The function being called, in case it is necessary:

function GaussQuad(func, area, centerX, centerY, nodeIndex) result(b)
    ! This function takes a function "func" to integrate over a square
    ! domain of area "area" centered at (centerX,centerY).
    ! This is accomplished through Gauss-quadrature of order 8
    ! If the optional argument "nodeIndex" is present, 
    ! the function computes the integral of the function times its shape-function.
    ! This is useful for computing contributions from source functions.
    interface 
        pure function func(xin,yin)
            double precision             :: func
            double precision, intent(in) :: xin, yin
        end function func
    end interface
    real(dp), intent(in)               :: area, centerX, centerY
    real(dp)                           :: b
    real(dp), parameter, dimension(8)  :: w  = [0.3626837833783620, &
                                                0.3626837833783620, &
                                                0.3137066458778873, &
                                                0.3137066458778873, &
                                                0.2223810344533745, &
                                                0.2223810344533745, &
                                                0.1012285362903763, &
                                                0.1012285362903763]
    real(dp), parameter, dimension(8)  :: xi = [-0.1834346424956498, &
                                                 0.1834346424956498, &
                                                -0.5255324099163290, &
                                                 0.5255324099163290, &
                                                -0.7966664774136267, &
                                                 0.7966664774136267, &
                                                -0.9602898564975363, &
                                                 0.9602898564975363]
    real(dp)                           :: scale, x, y
    integer(1)                         :: i,j
    integer, optional    :: nodeIndex
    scale=sqrt(area)*0.5_dp
    b=0.0_dp
    if (present(nodeIndex)) then
        do i=1,8
            x=scale*xi(i)+centerX
            do j=1,8
                y=scale*xi(j)+centerY
                
                b=b+w(i)*w(j)*func(x,y)*N(xi(i), xi(j), mod(nodeIndex,3), ceiling(real(nodeIndex)/3))
            end do
        end do
    else
        do i=1,8
            x=scale*xi(i)+centerX
            do j=1,8
                y=scale*xi(j)+centerY
                
                b=b+w(i)*w(j)*func(x,y)
            end do
        end do
    end if
    b=b*area*0.25_dp
end function GaussQuad

Welcome to Fortran discourse.

If the segmentation fault can be triggered by adding or removing the print statement, then it may be that the problem is elsewhere in the code – bugs involving undefined memory accesses can do this.

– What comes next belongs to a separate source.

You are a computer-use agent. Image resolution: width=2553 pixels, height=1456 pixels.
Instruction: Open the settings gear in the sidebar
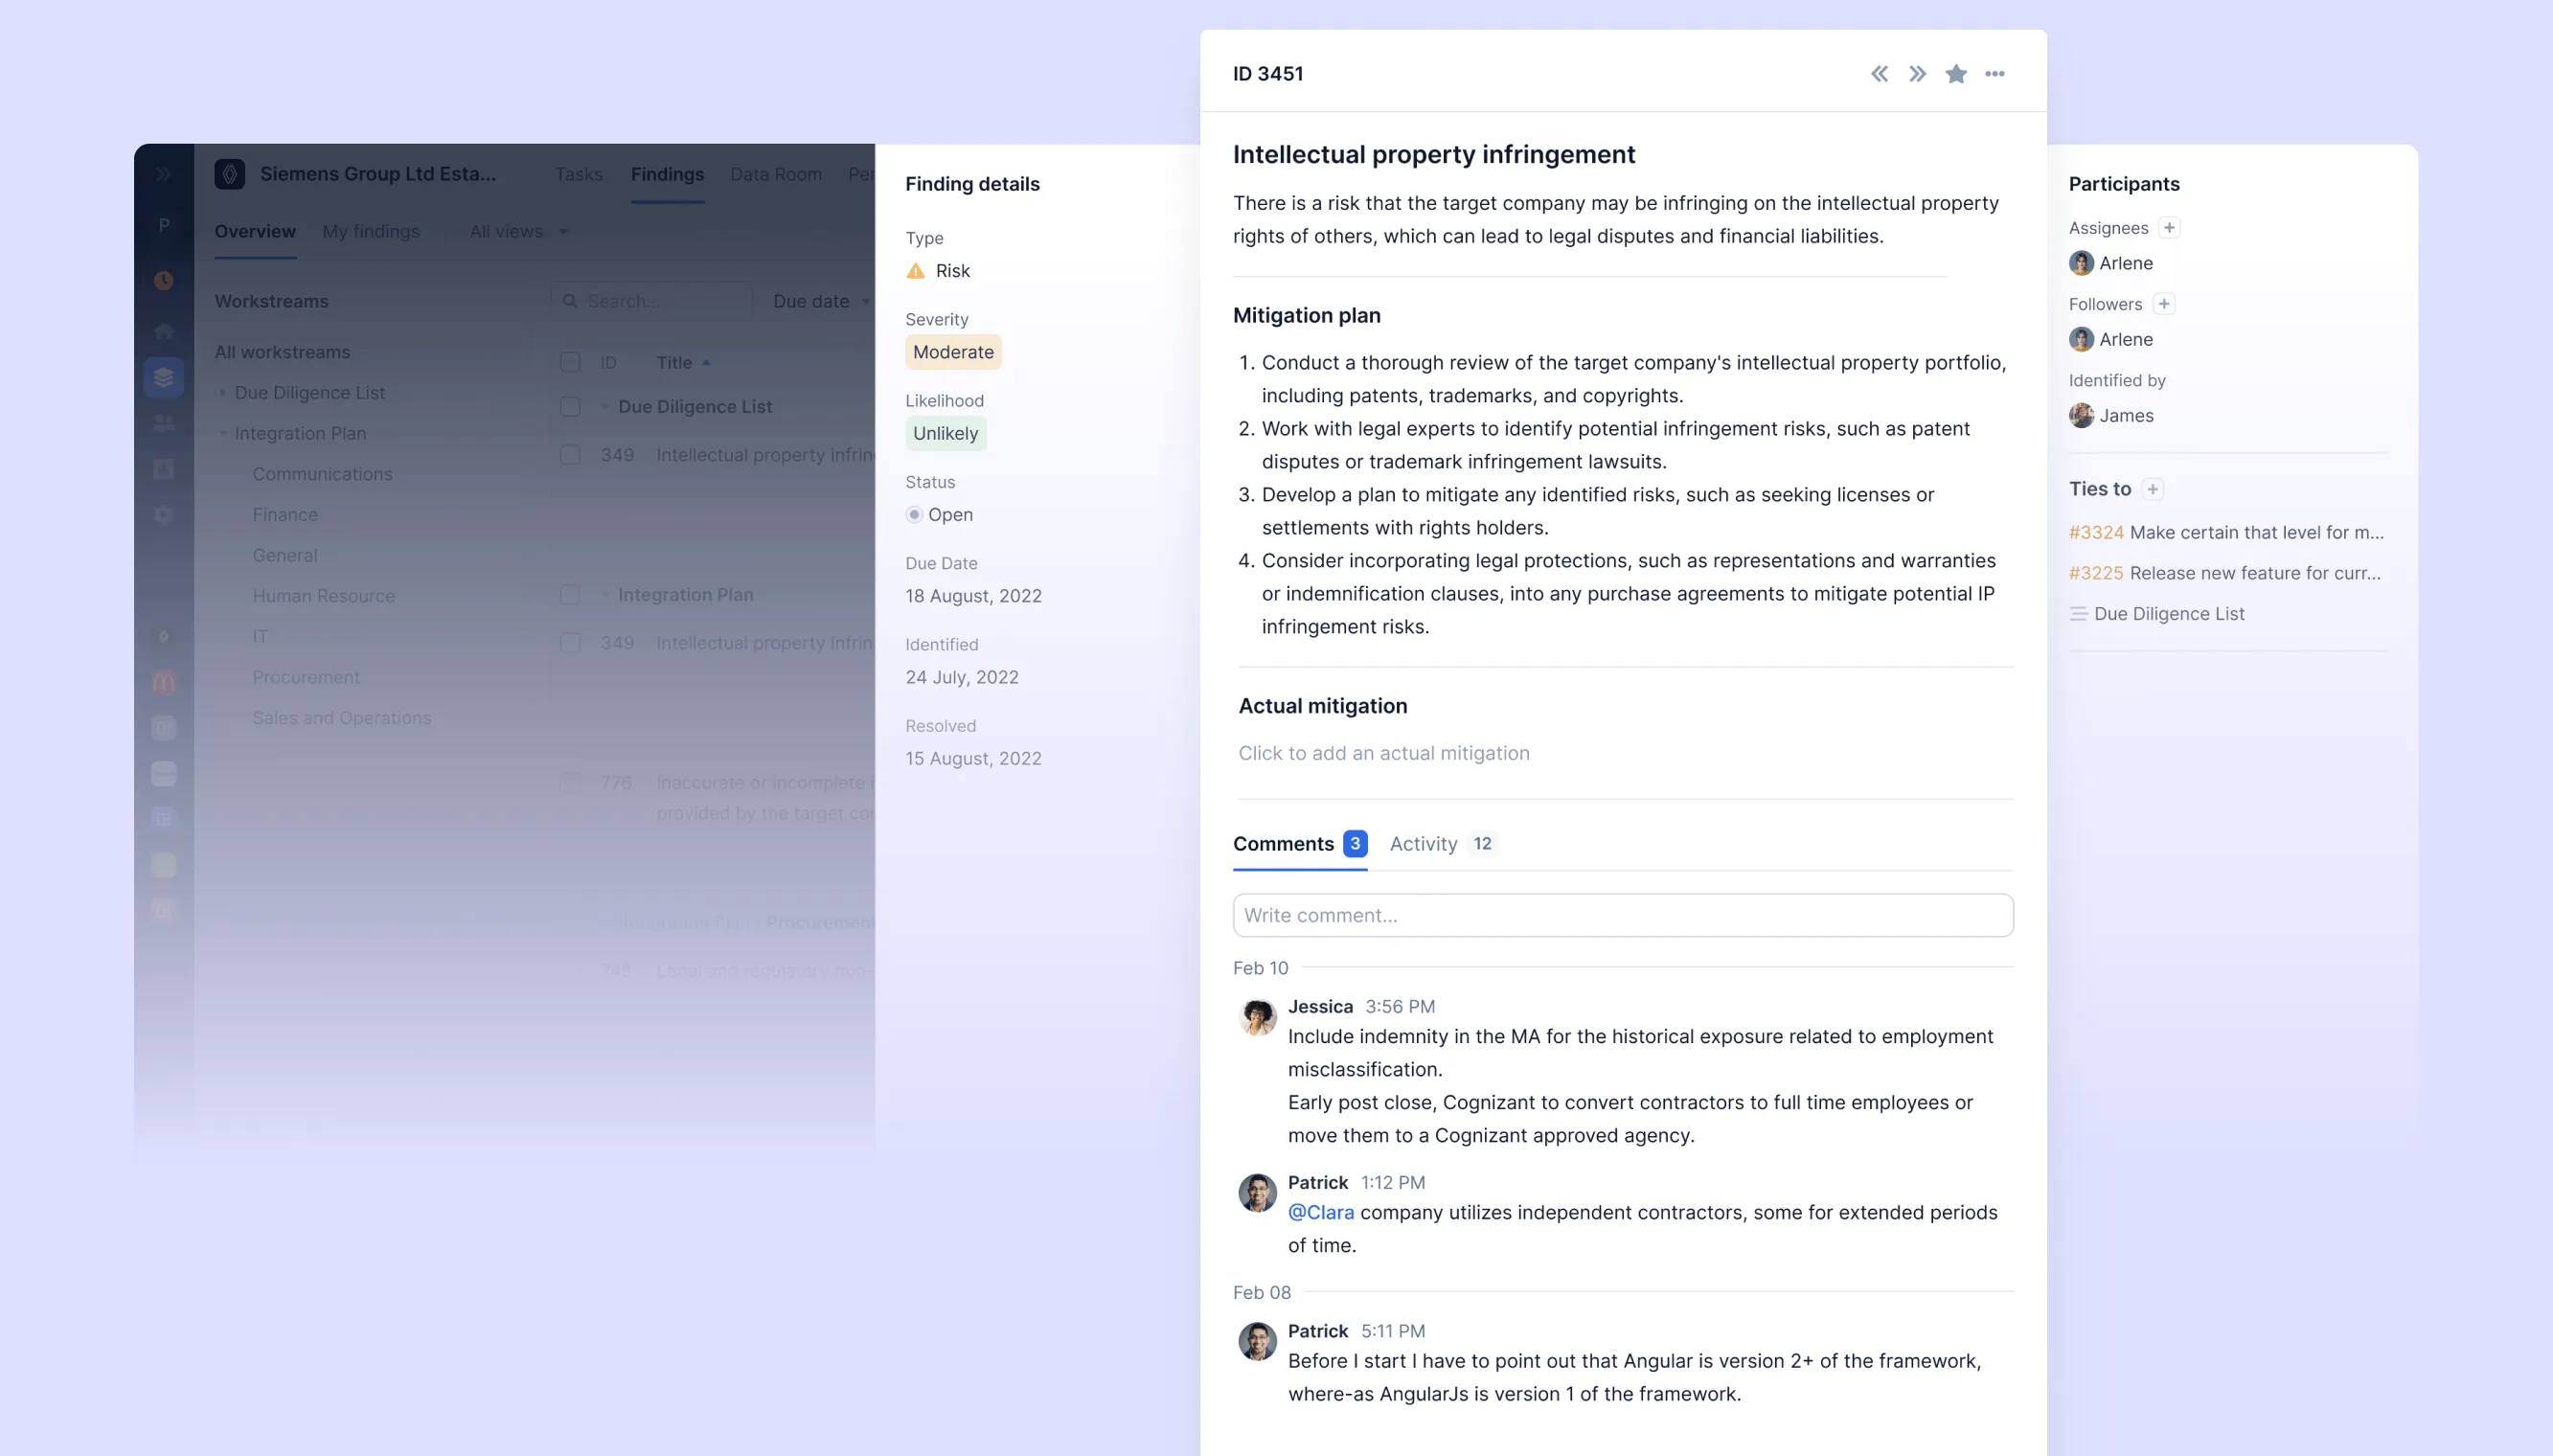point(164,515)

Perhaps try running the code with bounds checking and similar compiler options.

BTW, unrelated to this, your code GaussQuad will have less precision than expected. This line

real(dp), parameter, dimension(8)  :: w  = [0.3626837833783620, &
    0.3626837833783620, &
    ! ... elided
    0.1012285362903763]

will cause w to be populated with single precision values (converted to dp) because the right hand side array is single precision, notwithstanding the many significant figures. In Fortran one should specify the precision of constants to avoid truncation to single precision, like

real(dp), parameter, dimension(8)  :: w  = [0.3626837833783620_dp, &
    0.3626837833783620_dp, &
    ! ... elided
    0.1012285362903763_dp]

and similarly for xi.

Thanks for the welcoming, and pointing out the precision issue!

Okay, in that case I will have to keep searching for the error someplace earlier in the code, thank you!